Exercise aim: Only the lines from the one containing "Open the iPhone 12 64GB - Black item" through the last line of the data below belong in your answer, copied exactly and without pictures.

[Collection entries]
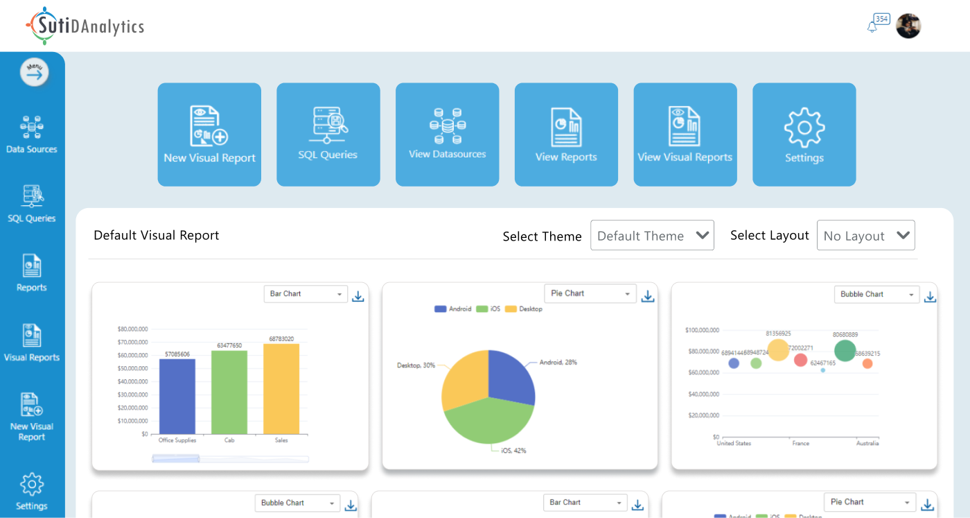Open the Select Theme dropdown

(x=651, y=236)
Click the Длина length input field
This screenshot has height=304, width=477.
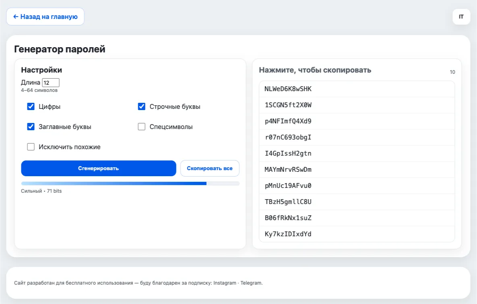[x=51, y=83]

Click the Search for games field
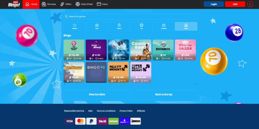[x=130, y=16]
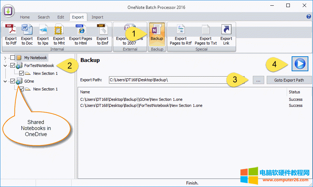
Task: Switch to the Import tab
Action: [x=97, y=17]
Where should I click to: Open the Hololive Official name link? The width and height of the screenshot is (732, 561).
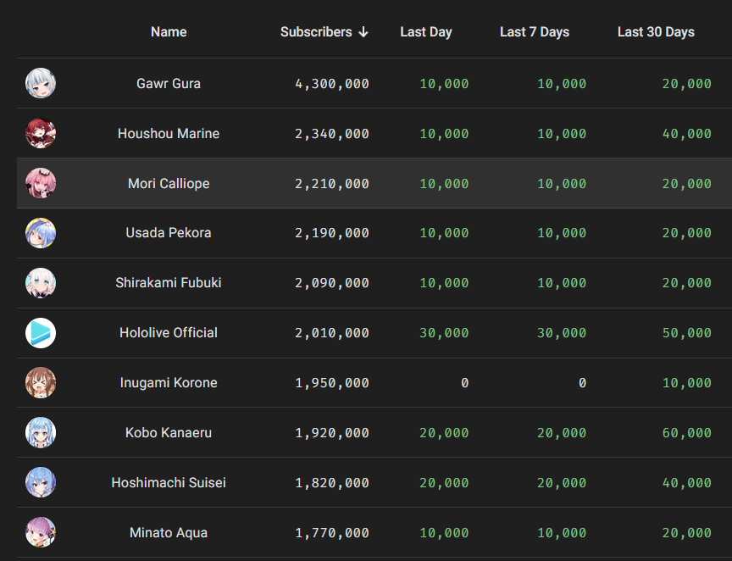pos(169,333)
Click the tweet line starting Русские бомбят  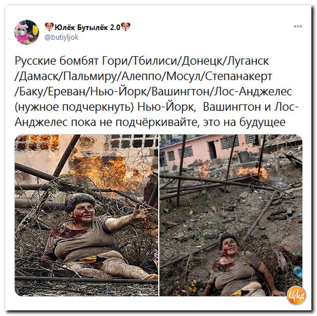pyautogui.click(x=142, y=61)
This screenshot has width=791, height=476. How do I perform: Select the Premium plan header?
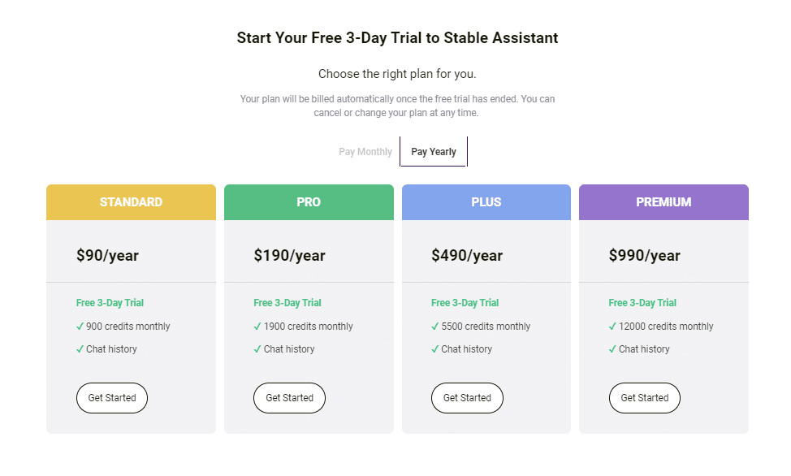tap(663, 201)
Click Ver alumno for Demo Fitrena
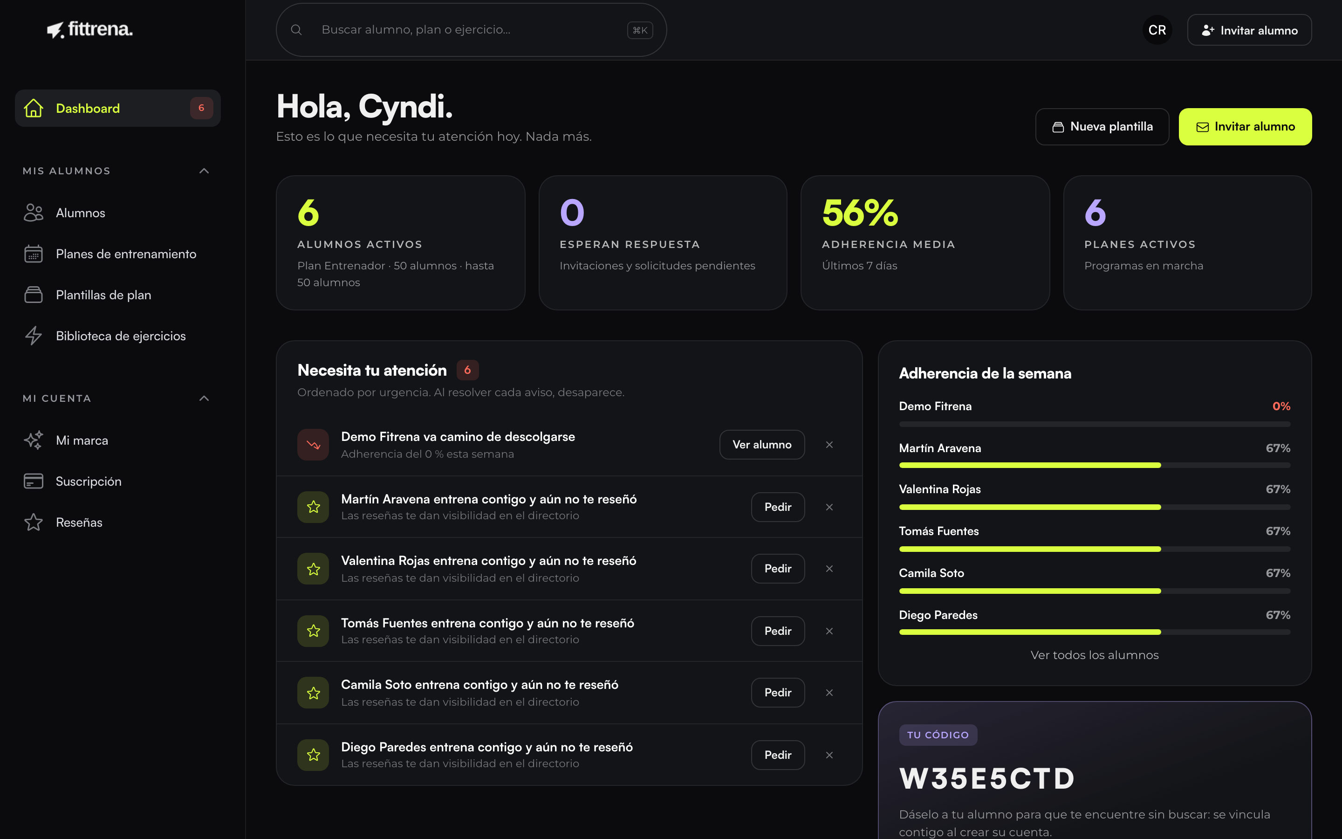The image size is (1342, 839). 762,444
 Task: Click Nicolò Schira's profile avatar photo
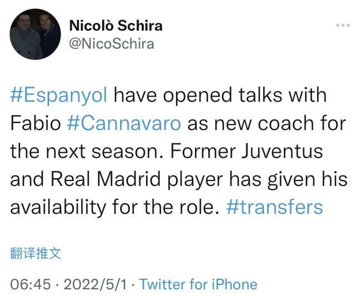pos(36,35)
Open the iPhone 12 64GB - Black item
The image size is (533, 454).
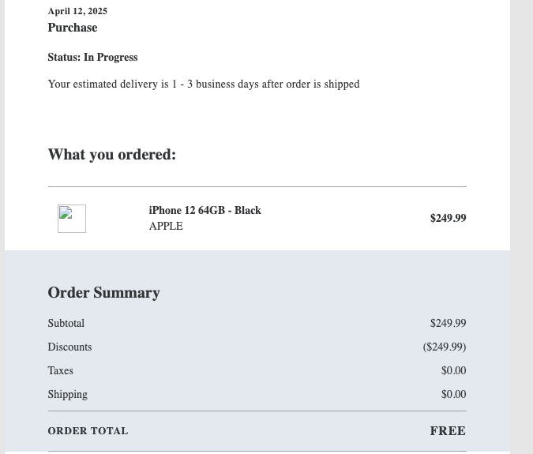coord(205,211)
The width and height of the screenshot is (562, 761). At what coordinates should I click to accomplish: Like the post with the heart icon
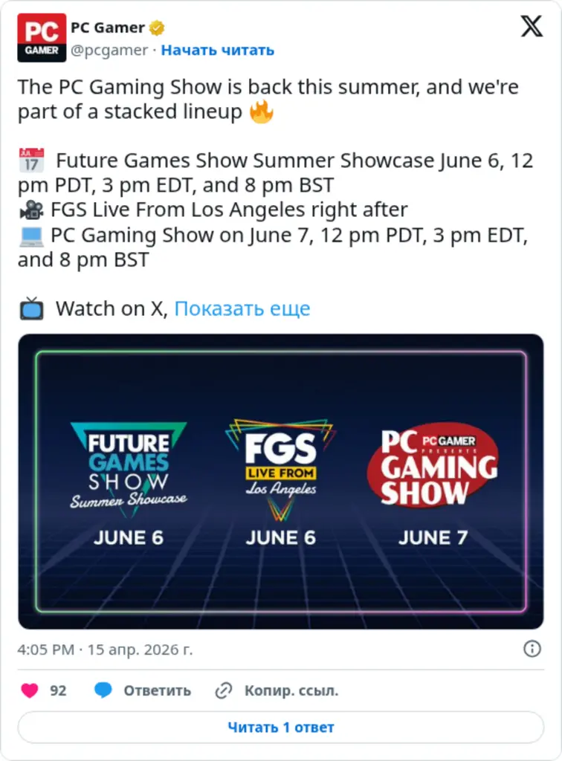[30, 690]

Response to this exercise:
Open the iPhone 12 64GB - Black item
The image size is (533, 454).
coord(205,211)
The width and height of the screenshot is (562, 761). At what coordinates should I click to accomplish: Like the post with the heart icon
[30, 690]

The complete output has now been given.